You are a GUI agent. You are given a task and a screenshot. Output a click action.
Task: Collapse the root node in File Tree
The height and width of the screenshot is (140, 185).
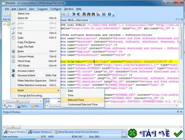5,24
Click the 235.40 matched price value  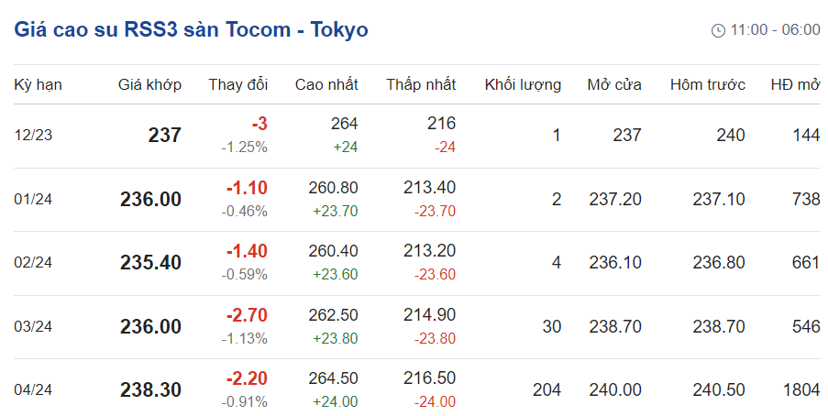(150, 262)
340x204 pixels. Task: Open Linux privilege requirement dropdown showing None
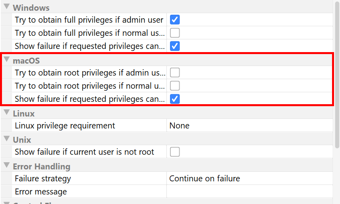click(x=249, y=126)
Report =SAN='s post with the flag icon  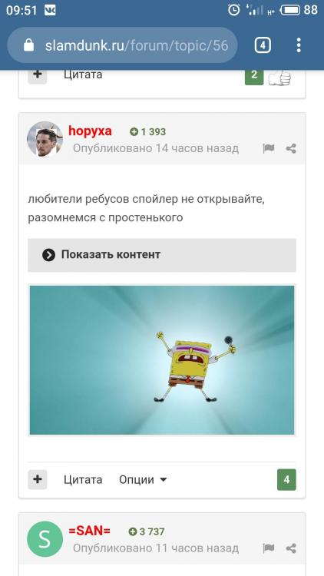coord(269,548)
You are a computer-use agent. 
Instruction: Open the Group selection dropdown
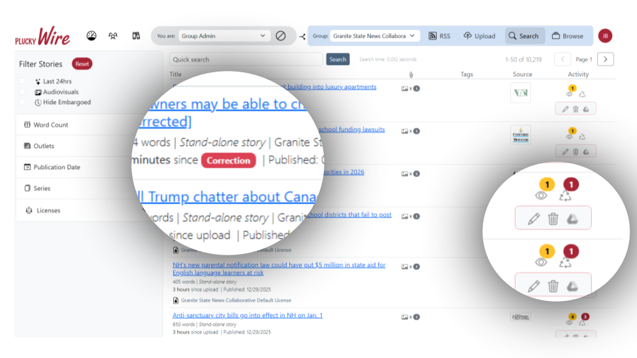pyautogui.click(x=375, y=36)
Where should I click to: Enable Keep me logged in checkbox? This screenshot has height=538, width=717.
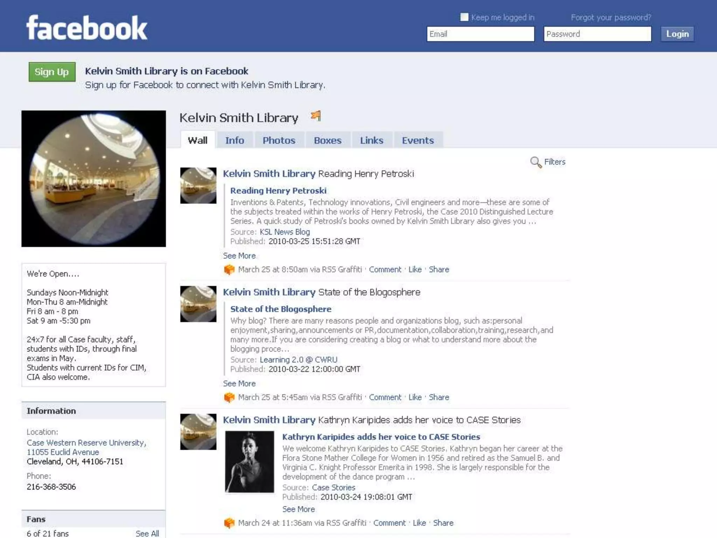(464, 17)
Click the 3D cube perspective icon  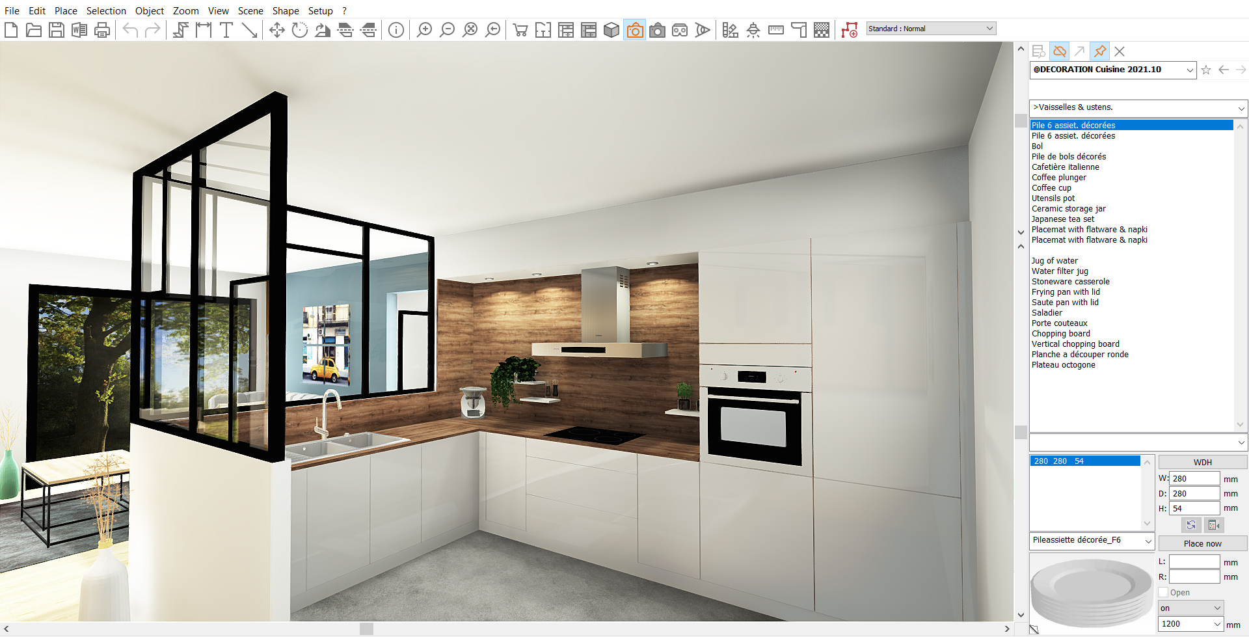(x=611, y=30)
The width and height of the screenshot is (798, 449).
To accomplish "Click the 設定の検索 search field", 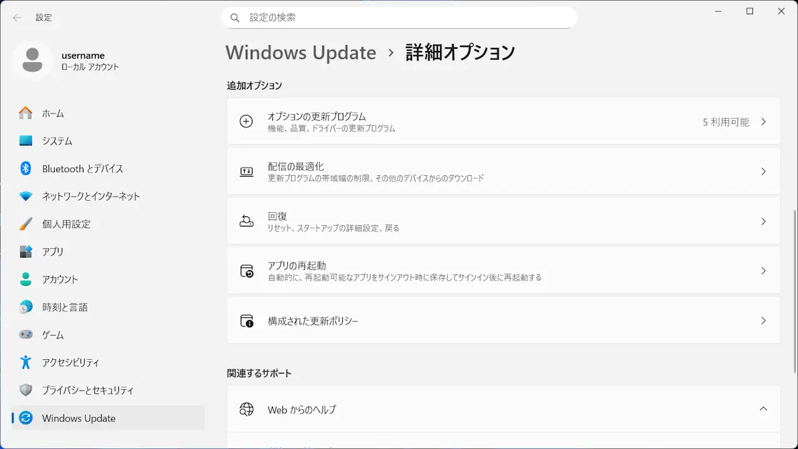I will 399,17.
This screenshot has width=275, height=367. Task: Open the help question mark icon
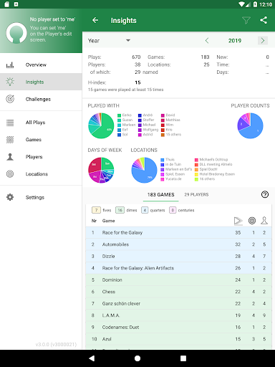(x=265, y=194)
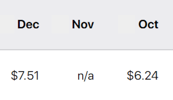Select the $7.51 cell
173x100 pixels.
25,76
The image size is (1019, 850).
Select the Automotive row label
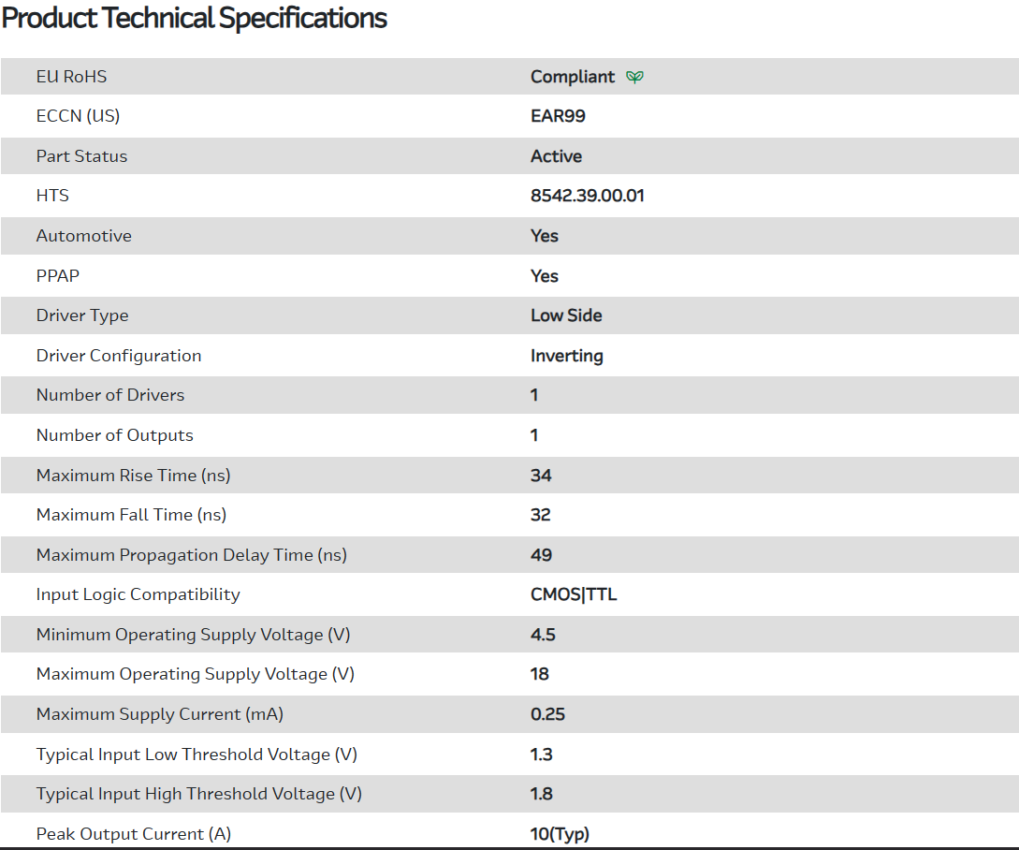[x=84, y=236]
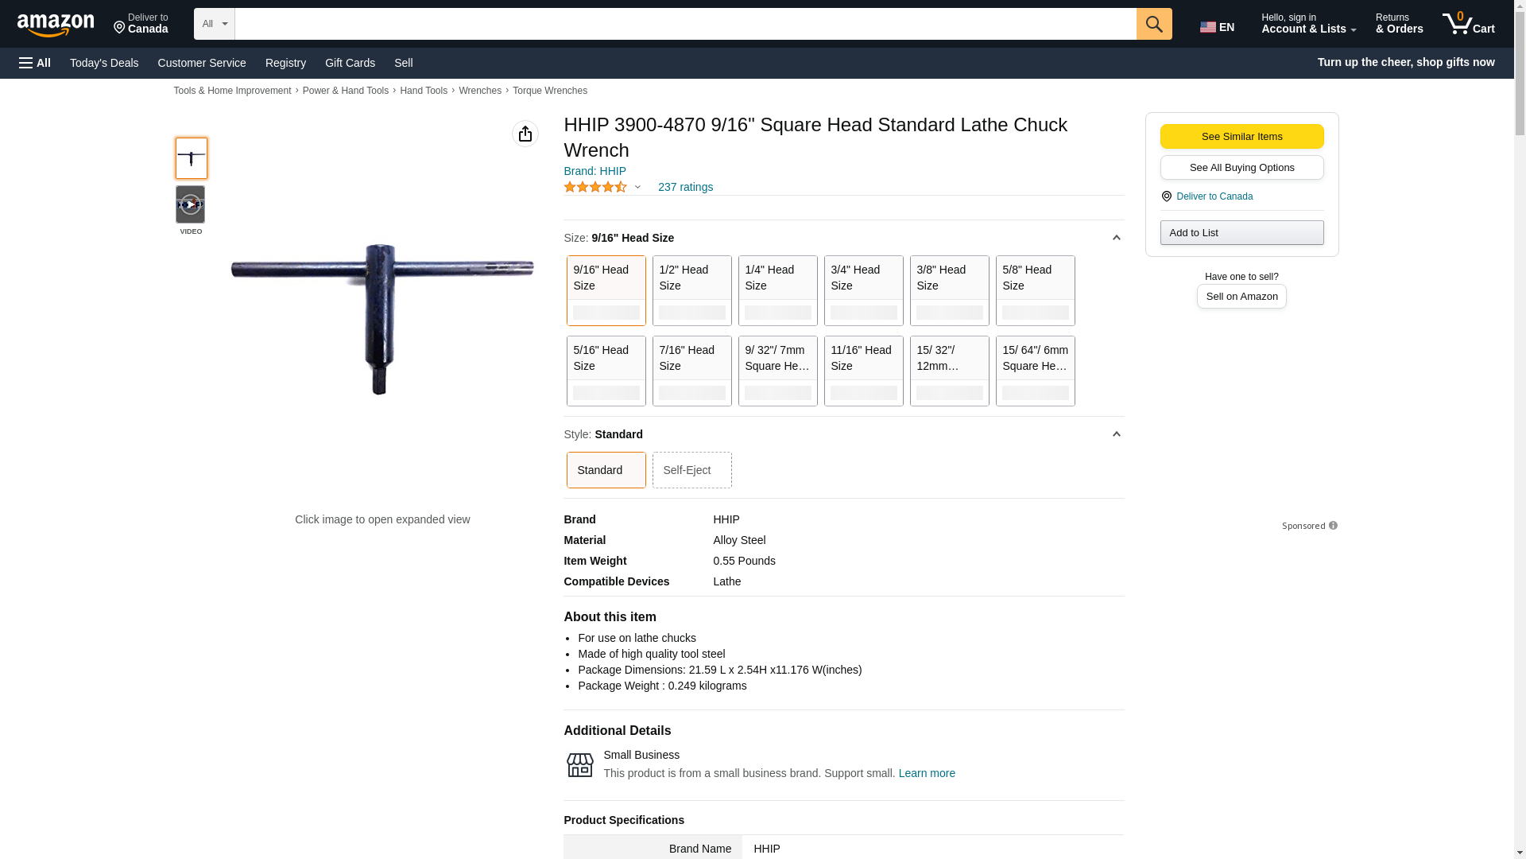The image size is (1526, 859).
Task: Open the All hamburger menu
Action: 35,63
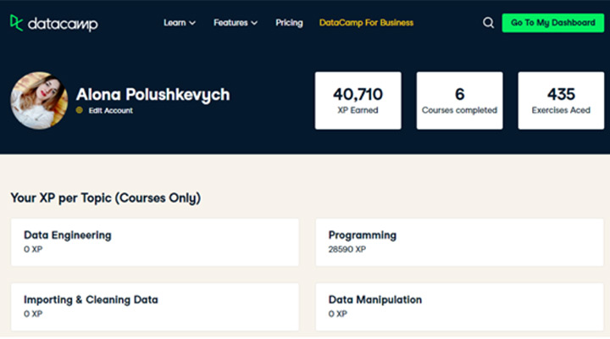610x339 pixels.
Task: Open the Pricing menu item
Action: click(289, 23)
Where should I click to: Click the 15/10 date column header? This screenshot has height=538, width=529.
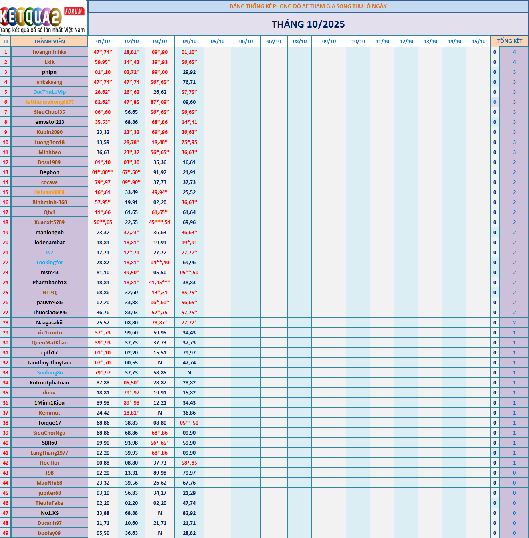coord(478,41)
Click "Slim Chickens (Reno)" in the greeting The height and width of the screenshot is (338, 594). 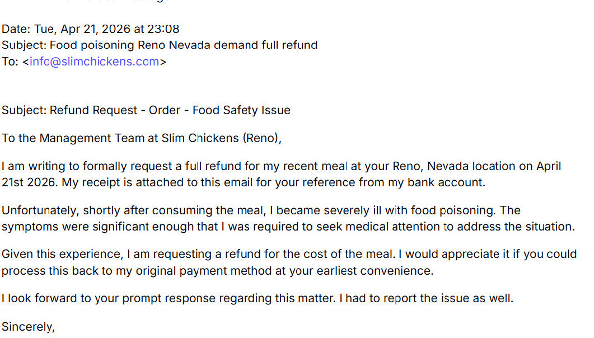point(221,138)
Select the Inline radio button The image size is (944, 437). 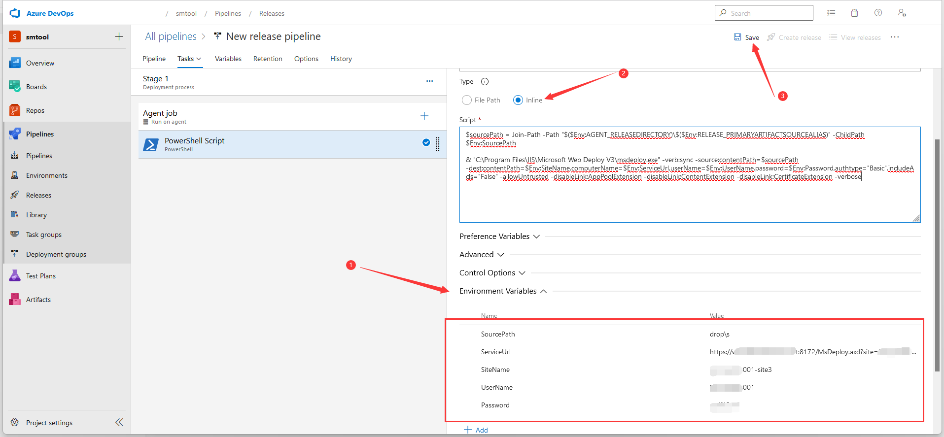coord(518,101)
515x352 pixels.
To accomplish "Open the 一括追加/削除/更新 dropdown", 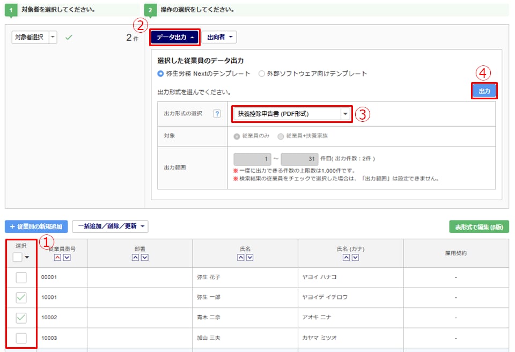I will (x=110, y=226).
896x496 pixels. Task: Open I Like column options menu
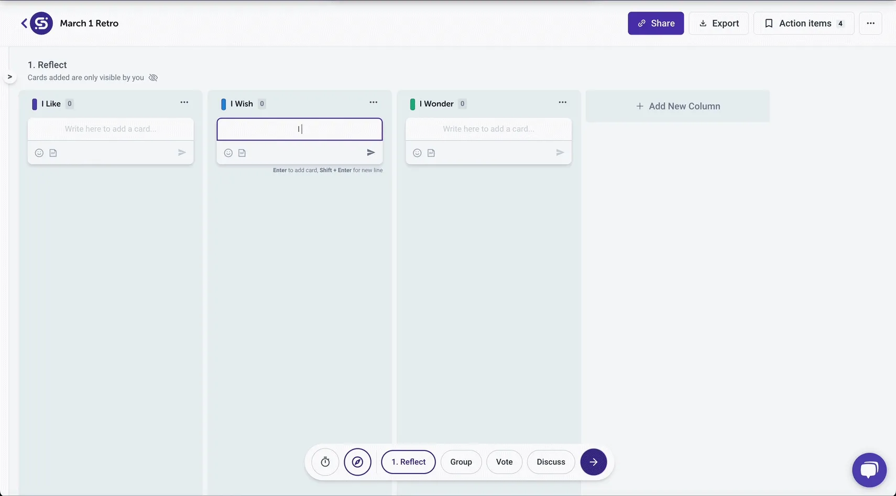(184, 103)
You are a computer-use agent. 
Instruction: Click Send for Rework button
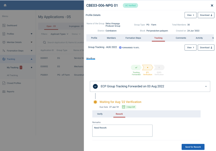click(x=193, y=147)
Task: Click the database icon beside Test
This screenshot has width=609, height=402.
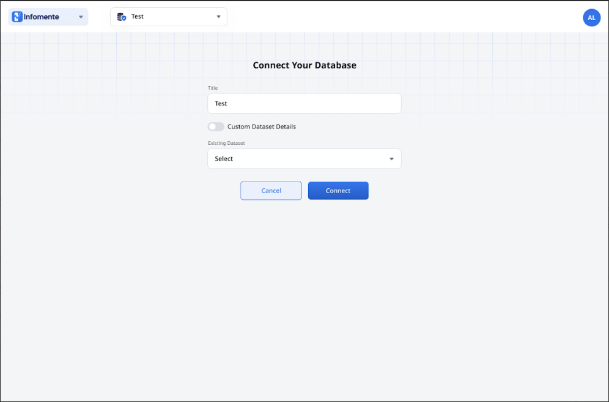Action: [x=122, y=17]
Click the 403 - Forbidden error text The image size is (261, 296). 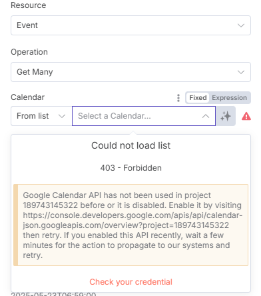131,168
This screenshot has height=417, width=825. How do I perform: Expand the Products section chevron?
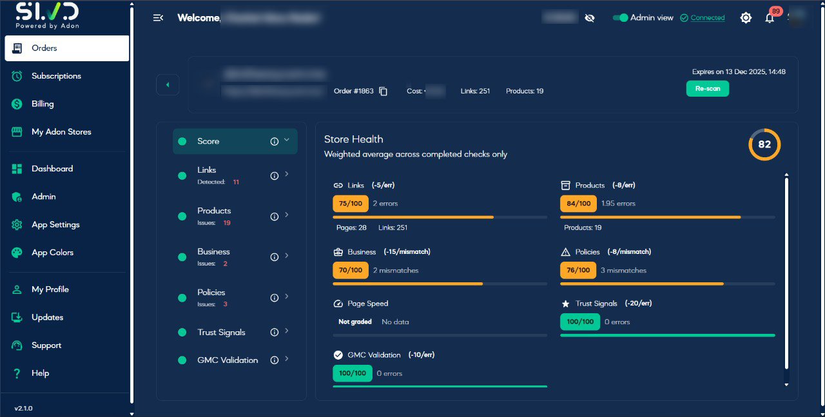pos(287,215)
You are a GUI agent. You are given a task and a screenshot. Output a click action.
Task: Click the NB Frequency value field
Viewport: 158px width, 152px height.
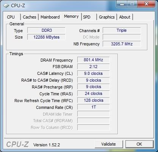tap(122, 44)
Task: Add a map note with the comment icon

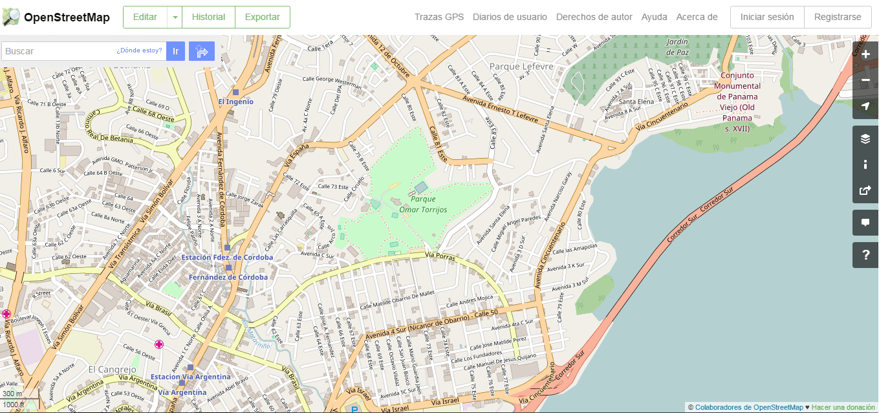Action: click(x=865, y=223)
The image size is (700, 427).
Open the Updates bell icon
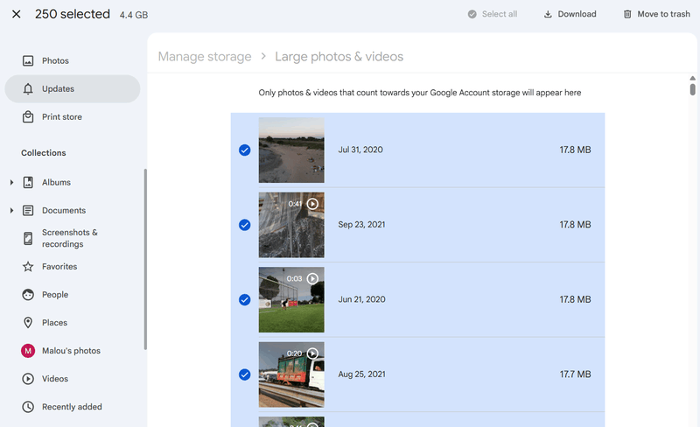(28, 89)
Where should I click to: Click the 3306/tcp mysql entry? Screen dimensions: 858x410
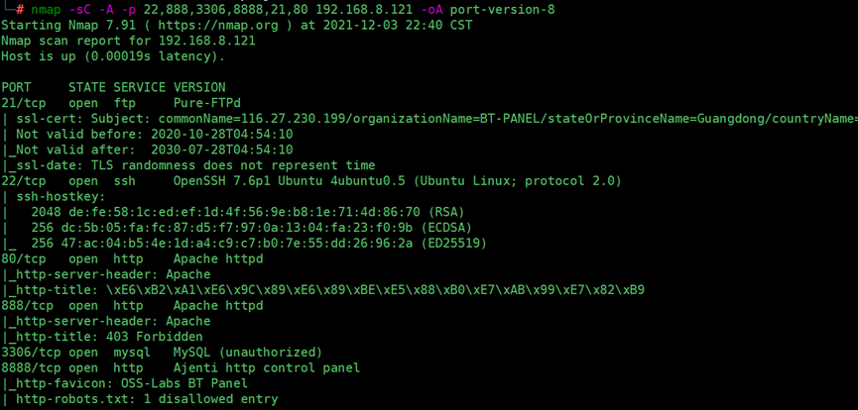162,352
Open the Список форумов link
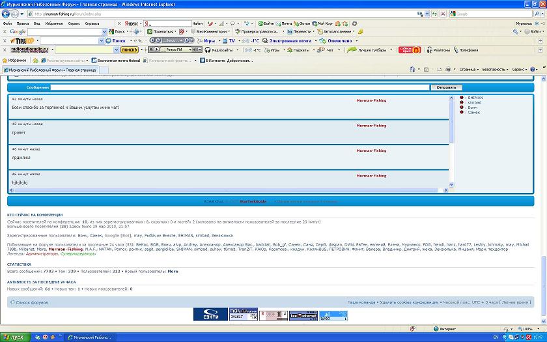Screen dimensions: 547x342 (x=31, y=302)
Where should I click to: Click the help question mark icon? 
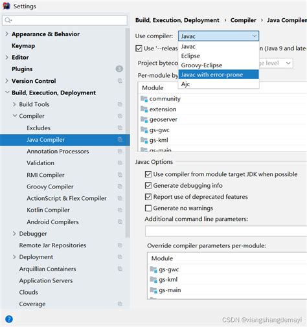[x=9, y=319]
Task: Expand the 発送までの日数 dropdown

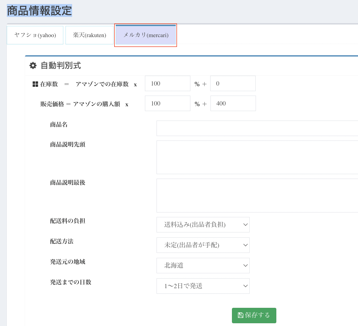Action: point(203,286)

WORK ITEM – Copy exactly the lines that begin at the one containing "Where should I click to: Click the help" and end at the last line of the records, both included, omitting the pictures.

EXERCISE RESULT –
Where should I click to: Click the help question mark icon? 
[x=9, y=319]
Task: Expand the 発送までの日数 dropdown

Action: point(203,286)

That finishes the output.